In [1]:
from sklearn.linear_model import LogisticRegression
import matplotlib.pyplot as plt
from sklearn import svm
from sklearn.model_selection import train_test_split
import seaborn as sns
import numpy as np
import pandas as pd
from sklearn.metrics import confusion_matrix, ConfusionMatrixDisplay
from sklearn import metrics
from sklearn.preprocessing import StandardScaler
from sklearn.datasets import load_breast_cancer

# Your own logistic regression model

This time it's your turn to create a logistic regression model. The [dataset](https://archive.ics.uci.edu/ml/datasets/Breast+Cancer+Wisconsin+(Diagnostic)), that we're going to work with, contains diagnostic information about breast cancer. The medical features of individual tumors like size, shape and smoothness were measured and were labeled as maligant(0) or benign(1).  

In [2]:
data = load_breast_cancer(as_frame=True)
features = data["data"]
feature_names = data["feature_names"]
labels = data["target"]
label_names = data["target_names"]

print(features.columns)
print(labels[15:20])
print(label_names)

Index(['mean radius', 'mean texture', 'mean perimeter', 'mean area',
       'mean smoothness', 'mean compactness', 'mean concavity',
       'mean concave points', 'mean symmetry', 'mean fractal dimension',
       'radius error', 'texture error', 'perimeter error', 'area error',
       'smoothness error', 'compactness error', 'concavity error',
       'concave points error', 'symmetry error', 'fractal dimension error',
       'worst radius', 'worst texture', 'worst perimeter', 'worst area',
       'worst smoothness', 'worst compactness', 'worst concavity',
       'worst concave points', 'worst symmetry', 'worst fractal dimension'],
      dtype='object')
15    0
16    0
17    0
18    0
19    1
Name: target, dtype: int32
['malignant' 'benign']


### Data exploration

Let's have a closer look on the distribution of the data. How many tumors are there in the dataset overall? Also find out how many tumors were classified as malignant and how many as benign. Is this a well balanced dataset or is one kind overrepresented?
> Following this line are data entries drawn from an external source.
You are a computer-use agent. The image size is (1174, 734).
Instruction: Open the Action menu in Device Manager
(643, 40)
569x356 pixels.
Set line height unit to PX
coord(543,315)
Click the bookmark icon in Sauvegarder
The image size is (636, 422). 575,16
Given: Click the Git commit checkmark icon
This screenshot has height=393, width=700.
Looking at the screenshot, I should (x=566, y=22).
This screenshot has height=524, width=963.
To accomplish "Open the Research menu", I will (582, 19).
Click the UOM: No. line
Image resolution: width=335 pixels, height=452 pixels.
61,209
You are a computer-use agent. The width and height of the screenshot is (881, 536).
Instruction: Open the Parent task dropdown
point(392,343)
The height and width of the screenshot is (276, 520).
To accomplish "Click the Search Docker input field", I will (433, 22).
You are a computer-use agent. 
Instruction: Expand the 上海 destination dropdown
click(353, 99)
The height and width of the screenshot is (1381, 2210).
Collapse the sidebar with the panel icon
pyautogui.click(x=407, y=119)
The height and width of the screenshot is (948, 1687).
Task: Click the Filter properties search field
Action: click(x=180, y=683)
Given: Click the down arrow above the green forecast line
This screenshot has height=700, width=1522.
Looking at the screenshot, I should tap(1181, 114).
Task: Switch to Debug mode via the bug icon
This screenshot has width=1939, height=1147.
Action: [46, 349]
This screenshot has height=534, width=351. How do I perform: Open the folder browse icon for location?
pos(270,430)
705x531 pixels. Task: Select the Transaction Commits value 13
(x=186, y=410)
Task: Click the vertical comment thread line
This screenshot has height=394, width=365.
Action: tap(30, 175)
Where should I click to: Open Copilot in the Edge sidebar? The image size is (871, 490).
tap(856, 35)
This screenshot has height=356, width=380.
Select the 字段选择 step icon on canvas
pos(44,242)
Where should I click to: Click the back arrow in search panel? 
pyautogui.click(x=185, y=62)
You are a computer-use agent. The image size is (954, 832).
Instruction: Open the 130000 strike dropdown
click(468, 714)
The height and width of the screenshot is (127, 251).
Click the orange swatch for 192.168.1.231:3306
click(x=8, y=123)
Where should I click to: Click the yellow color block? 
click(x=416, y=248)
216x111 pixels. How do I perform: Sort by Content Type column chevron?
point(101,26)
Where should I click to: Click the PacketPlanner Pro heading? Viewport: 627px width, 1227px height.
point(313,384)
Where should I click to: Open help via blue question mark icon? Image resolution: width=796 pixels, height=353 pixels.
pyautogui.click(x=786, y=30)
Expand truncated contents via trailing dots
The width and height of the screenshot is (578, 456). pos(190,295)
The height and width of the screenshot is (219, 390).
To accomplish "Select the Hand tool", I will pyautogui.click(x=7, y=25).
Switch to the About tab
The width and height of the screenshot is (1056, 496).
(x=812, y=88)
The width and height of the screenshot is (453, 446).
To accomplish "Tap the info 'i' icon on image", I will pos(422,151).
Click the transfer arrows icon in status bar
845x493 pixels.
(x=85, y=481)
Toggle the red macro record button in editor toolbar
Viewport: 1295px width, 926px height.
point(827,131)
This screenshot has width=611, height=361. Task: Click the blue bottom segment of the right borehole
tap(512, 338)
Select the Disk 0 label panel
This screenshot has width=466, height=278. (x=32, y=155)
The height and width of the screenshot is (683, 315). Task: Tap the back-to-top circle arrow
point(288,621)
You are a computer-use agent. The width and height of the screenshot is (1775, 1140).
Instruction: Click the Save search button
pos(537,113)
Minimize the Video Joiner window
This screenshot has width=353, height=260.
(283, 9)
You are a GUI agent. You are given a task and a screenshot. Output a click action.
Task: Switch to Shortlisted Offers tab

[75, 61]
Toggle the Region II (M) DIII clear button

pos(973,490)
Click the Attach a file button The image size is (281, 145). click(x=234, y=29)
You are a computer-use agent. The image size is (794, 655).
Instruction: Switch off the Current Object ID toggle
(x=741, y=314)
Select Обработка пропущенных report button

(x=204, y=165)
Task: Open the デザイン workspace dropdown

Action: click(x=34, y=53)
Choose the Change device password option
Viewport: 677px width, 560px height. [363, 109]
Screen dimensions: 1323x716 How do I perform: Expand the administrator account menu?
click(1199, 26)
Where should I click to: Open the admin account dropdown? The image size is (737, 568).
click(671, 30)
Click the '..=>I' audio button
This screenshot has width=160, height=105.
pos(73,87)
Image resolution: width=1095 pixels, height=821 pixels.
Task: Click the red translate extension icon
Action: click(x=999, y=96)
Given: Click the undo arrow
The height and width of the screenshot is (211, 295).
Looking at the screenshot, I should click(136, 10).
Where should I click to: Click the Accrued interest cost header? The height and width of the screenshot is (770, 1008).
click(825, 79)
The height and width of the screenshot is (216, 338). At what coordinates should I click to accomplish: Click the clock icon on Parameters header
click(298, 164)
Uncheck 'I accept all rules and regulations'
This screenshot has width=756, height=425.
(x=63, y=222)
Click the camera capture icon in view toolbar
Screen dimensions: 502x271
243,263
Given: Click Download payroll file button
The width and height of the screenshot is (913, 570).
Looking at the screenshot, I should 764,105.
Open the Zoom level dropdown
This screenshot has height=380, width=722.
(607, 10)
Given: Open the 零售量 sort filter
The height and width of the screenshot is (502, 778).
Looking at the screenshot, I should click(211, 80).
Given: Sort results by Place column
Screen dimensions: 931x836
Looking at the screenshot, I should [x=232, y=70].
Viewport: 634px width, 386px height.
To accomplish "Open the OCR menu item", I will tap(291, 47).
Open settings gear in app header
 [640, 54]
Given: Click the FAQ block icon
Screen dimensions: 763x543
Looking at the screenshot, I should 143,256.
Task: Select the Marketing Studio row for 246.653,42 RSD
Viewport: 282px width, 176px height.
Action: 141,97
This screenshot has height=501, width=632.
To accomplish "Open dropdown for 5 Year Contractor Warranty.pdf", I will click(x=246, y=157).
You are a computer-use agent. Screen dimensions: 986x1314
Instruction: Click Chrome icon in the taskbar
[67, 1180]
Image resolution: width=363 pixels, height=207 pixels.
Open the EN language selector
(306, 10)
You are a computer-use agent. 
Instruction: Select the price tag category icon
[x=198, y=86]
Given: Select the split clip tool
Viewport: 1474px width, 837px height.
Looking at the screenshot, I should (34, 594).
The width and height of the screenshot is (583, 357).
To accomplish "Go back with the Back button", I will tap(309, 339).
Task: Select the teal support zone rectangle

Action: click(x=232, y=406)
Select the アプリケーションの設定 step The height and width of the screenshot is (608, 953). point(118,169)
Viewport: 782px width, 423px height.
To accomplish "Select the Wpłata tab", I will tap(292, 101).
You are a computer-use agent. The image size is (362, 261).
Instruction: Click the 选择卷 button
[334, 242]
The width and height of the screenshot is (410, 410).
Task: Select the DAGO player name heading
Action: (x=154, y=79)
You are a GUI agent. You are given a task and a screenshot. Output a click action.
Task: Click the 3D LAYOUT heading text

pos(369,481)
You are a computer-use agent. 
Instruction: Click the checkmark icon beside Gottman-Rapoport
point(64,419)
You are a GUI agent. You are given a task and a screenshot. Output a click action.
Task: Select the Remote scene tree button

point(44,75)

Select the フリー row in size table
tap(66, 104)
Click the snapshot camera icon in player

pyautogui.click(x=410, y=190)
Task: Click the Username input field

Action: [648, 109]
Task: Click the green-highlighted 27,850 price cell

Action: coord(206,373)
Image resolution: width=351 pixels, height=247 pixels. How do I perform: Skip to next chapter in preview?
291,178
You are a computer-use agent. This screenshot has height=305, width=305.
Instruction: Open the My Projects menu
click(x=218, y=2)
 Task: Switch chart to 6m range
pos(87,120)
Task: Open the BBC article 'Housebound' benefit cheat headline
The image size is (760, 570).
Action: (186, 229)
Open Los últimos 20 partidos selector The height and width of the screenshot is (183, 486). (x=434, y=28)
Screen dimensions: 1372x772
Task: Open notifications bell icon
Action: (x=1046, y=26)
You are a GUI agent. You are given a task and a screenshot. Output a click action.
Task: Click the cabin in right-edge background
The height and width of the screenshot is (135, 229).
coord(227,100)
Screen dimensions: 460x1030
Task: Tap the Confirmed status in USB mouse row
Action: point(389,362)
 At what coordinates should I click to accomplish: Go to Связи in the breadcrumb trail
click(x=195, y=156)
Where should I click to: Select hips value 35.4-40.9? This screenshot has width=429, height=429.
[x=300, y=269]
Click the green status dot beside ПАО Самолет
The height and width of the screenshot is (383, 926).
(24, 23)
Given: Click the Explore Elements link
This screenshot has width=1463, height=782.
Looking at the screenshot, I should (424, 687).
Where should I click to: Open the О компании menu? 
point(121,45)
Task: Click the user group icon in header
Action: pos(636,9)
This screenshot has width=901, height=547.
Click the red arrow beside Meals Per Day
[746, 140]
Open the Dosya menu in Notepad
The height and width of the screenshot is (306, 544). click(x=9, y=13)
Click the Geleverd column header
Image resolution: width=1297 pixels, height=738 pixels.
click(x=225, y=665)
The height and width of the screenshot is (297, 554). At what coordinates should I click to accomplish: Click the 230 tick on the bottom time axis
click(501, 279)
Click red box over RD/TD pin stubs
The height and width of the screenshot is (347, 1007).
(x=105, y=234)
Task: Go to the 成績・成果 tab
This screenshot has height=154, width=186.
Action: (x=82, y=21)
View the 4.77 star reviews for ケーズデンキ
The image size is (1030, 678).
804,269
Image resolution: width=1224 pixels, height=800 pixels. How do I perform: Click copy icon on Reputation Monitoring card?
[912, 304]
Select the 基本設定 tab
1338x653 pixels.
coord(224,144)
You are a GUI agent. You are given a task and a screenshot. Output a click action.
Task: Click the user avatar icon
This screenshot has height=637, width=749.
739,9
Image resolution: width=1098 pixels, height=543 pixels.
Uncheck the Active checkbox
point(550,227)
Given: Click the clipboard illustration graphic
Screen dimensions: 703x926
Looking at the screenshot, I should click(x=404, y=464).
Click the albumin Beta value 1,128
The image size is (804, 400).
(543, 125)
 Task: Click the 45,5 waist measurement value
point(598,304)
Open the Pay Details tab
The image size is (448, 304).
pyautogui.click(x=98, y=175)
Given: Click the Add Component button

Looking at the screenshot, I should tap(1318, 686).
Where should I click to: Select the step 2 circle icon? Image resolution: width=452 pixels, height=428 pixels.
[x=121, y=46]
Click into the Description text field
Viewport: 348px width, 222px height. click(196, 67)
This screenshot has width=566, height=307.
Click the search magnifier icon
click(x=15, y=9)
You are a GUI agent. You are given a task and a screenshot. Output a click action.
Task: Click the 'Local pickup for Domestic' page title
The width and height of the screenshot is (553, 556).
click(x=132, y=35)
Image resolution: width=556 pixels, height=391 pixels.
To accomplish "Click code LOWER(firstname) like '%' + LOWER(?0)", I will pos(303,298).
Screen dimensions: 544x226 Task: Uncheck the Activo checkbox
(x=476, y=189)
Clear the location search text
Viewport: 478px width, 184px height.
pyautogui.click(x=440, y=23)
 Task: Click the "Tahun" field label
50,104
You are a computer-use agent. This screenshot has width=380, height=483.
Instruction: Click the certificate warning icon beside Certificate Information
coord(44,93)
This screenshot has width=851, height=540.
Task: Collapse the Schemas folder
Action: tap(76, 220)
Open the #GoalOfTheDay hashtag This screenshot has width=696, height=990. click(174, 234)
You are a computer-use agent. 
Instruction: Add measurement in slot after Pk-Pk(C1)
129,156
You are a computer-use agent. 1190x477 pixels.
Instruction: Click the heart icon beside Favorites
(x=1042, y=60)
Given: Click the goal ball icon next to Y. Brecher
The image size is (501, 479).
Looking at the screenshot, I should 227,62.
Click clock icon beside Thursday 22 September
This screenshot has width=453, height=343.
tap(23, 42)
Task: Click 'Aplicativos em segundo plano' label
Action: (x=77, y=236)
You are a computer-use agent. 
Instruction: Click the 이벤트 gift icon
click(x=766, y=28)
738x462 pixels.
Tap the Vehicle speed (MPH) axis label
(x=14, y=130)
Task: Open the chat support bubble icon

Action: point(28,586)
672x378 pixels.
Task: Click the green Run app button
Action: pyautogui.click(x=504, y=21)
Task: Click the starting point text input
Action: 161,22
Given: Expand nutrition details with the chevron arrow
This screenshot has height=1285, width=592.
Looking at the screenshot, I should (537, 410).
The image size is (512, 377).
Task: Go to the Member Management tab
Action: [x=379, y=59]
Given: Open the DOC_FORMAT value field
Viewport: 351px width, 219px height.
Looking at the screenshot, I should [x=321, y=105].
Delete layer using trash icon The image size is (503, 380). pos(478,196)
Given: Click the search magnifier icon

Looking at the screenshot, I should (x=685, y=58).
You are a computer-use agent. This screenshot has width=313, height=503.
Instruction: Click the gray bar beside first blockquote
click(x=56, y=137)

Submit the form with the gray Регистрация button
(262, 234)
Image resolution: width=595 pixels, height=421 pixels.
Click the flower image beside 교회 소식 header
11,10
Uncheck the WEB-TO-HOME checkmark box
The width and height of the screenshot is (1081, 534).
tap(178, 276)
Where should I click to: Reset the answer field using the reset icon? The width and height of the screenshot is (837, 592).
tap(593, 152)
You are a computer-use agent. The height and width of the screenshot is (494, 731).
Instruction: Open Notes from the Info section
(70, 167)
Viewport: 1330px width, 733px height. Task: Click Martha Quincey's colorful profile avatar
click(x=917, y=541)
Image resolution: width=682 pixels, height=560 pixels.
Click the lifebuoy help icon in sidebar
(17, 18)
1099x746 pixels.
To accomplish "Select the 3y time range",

Next we should deal with the features and decide if we have to preprocess them or use them as they are. What are the datatypes of the features? If they are non-numerical we need to convert them to quantify them. Are there any missing values or NaNs(not-a-number)? 

Have a look at a specific column. What is the mean and the standard deviation of the "mean radius" of the tumors? Can you test if there is a correlation between "mean radius", "mean perimeter" and "mean area"?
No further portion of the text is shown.